Abolition of serfdom
Introducing local councils
Reforming finances
Successful war of 1877-8 against Ottoman Empire
Main drawback was his refusal to sacrifice his autocratic powers. As a result dissatisfaction grew and he was assassinated on 1st March 1881 after two bomb attacks in St Petersburg by members of the revolutionary organisation ‘The People’s Will’.
Personal – Alexander feared peasant insurrections – he said it would be better to orchestrate reform from above.
Political – the legacy of the disastrous Crimean War (ended in 1856) was that it revealed corruption and inefficiency in the army. This was blamed by Dmitri Milyutin, later Minister for War, on the recruitment of serfs.
Moral – some landowners did argue it was immoral and dehumanizing to own serfs at all.
Economic – forced labour produced far less than volunteer labour.
General – By 1859 due to economic unrest the country faced a peasant war.
The procedure of the abolition and redistribution of land was to occur in three phases:
23 million landlords serfs were given their freedom, allowed to marry, travel and legal status.
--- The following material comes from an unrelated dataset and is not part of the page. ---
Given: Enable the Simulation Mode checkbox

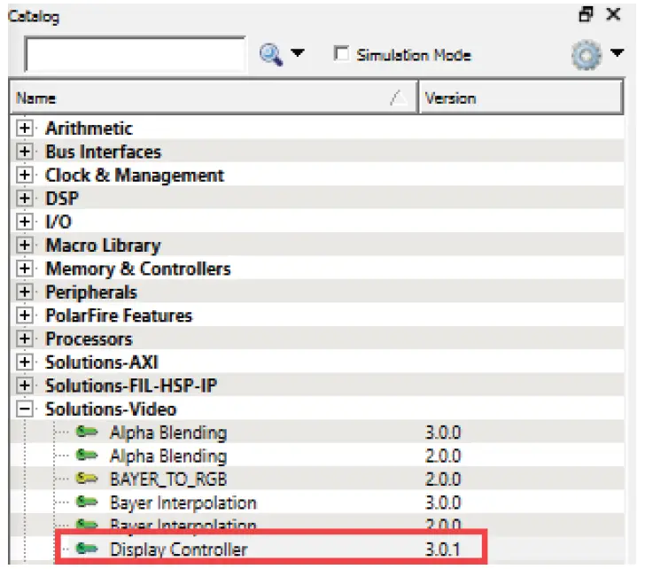Looking at the screenshot, I should (341, 54).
But they were compelled to remain under their lords control for two years.
The landlords land would now be farmed by hired help.
The serfs could keep their own cottages and gardens but had to buy their lands. Sometimes they were poorer after emancipation.
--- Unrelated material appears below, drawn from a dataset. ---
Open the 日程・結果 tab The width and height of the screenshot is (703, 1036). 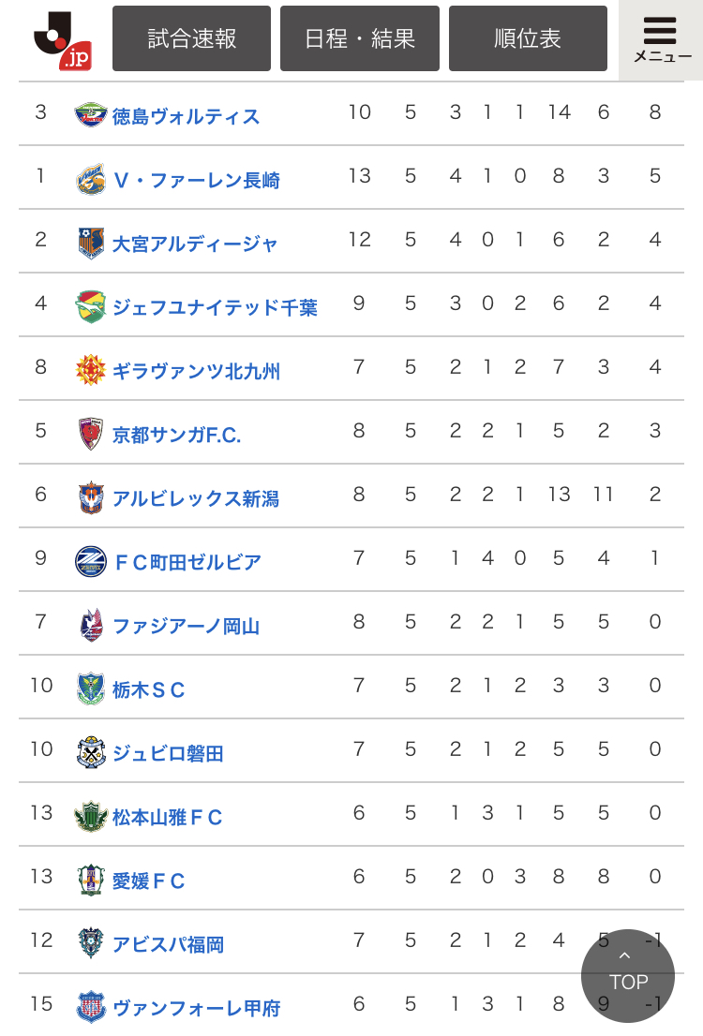360,38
The communal open fields went to the MIR for use by all ex-serfs. The MIR continued to divide the allotments, regulate the dues of the community and accepted joint tax responsibility.
During the first two years all feudal dues were to paid and the landlords land farmed as normal.
Communal courts replaced nobles local control. Managed by ex-serfs under supervision of government officials and a noble.
Arrangements made for distribution of land and size of the redemption payments.
Began once agreement reached on price of land.
Peasants would spread the repayment of the government loan to buy their land over a 49 year period in the form of ‘redemption payments’.
This became a form of direct taxation and was roughly equivalent to the previous feudal dues.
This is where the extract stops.